Ultimate MacBook Air 2013 holds its own against the MacBook Pro

Ultimate MacBook Air 2013 holds its own against the MacBook Pro

Your configuration decisions on the MacBook Air are especially important due to the closed design of the laptop

As is customary with just about all Macs, Apple offers a small number of standard configuration systems that you can buy off the shelf (these are the systems Macworld uses for review), along with a handful of optional upgrades that--for a price--allow purchasers to customize their new Macs. The 2013 MacBook Air is no exception: Apple offers more RAM, higher capacity flash storage, and faster processors. Macworld Lab put together an "ultimate" configuration of the new MacBook Air, and the performance gains are so significant that our configure-to-order (CTO) MacBook Air competes well against Apple's current $1699 13-inch Retina MacBook Pro.

The standard configuration 2013 MacBook Air has 4GB of 1600MHz LPDDR3 RAM, a dual-core 1.3GHz Intel Core i5 (Haswell) processor that can reach speeds of 2.6GHz with Turbo Boost, and either 128GB ($999 for 11-inch, $1099 for 13-inch) or 256GB of flash storage ($1199 for 11-inch, $1299 for 13-inch).

Your configuration decisions on the MacBook Air are especially important due to the closed design of the laptop. RAM and CPU are not user upgradable, and it's unclear if third parties will offer internal storage upgrades to the 2013 MacBook Air. (The new MacBook Air has a new implementation of flash storage, so flash storage modules designed for the 2012 MacBook Air will not work.)

Configure to order

Doubling the RAM on the $1299 13-inch MacBook Air from 4GB to 8GB adds $100 to the base price, while increasing the capacity of the flash storage from 256GB to 512GB adds $300. Swapping out the standard 1.3GHz Core i5 processor (with 3MB of L3 cache) for a faster 1.7GHz Core i7 processor capable of reaching 3.3GHz with Turbo Boost (4MB of L3 cache) adds $150. Our ultimate CTO model puts all three options into a new 13-inch MacBook Air for a total of $1849.

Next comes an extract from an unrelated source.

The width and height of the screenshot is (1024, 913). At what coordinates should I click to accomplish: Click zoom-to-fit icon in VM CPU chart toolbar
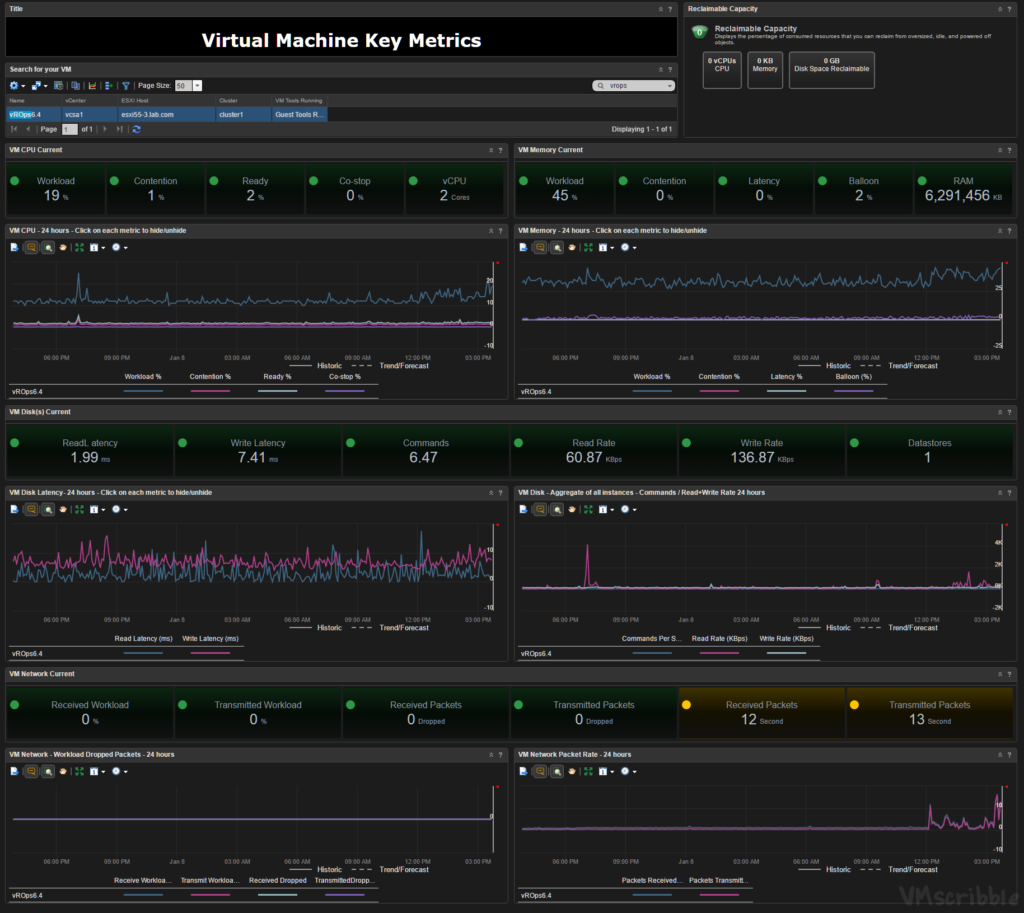(x=78, y=247)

Using our system performance testing suite, Speedmark 8, we found the CTO MacBook Air to be 23 percent faster overall than the $1099 stock 13-inch 128GB flash storage model. The CTO Air was faster in every test, with 24 percent faster times in our Handbrake, Aperture and file decompression tests. Even though both laptops used the same integrated Intel HD Graphics 5000, the CTO Air had 8 percent higher frame rates in Portal 2, and 14 percent faster performance in Cinebench's OpenGL test.

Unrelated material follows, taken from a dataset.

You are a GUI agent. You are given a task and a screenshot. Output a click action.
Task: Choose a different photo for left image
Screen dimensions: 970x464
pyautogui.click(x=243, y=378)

The 2013 CTO MacBook Air was 9 percent faster overall than last year's ultimate CTO MacBook Air, which had a 2GHz dual-core Core i7 Ivy Bridge processor, 500GB of flash storage, and 8GB of memory. Many of the tests were very close, with eight of the 15 individual test results showing less than 5 percent difference in performance. iMovie export was considerably faster on the older 2GHz model. The new CTO Air's Intel HD Graphics 5000 was 24 percent faster than the older CTO Air's HD Graphics 4000 in Cinebench's OpenGL test, and 18 percent faster in our Portal 2 tests. The faster flash storage in the new laptop helped it copy our 6GB of files and folders 31 percent faster than last year's ultimate CTO MacBook Air.

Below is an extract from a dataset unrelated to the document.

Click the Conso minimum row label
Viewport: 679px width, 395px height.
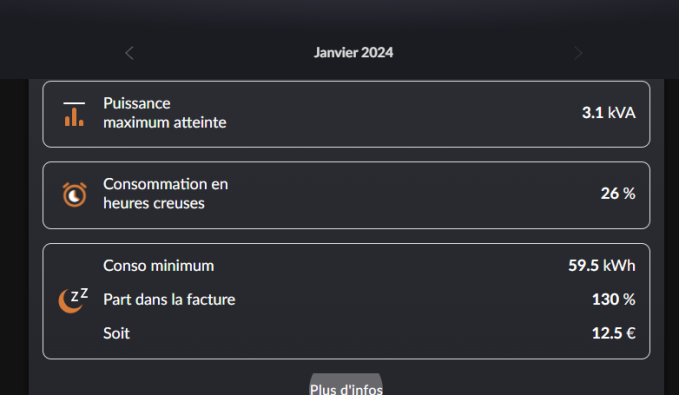[x=158, y=266]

The new CTO MacBook Air was 8 percent faster overall than the $1699 13-inch 2.6GHz Core i5 (Ivy Bridge) Retina MacBook Pro. Eight of the individual performance tests showed less than a 5 percent difference between the 13-inch Retina MacBook Pro and the new CTO Air. The Retina MacBook Pro was able to hold its own in two tests: it was 27 percent faster in the iMovie export, and 13 percent faster in Handbrake. The CTO Air, with its Intel HD Graphics 5000, was 49 percent faster in the OpenGL tests and 23 percent faster in Portal 2 than the Ivy Bridge-powered Retina MacBook Pro and its HD Graphics 4000. The CTO Air was also 39 percent faster in the files and folder copy test.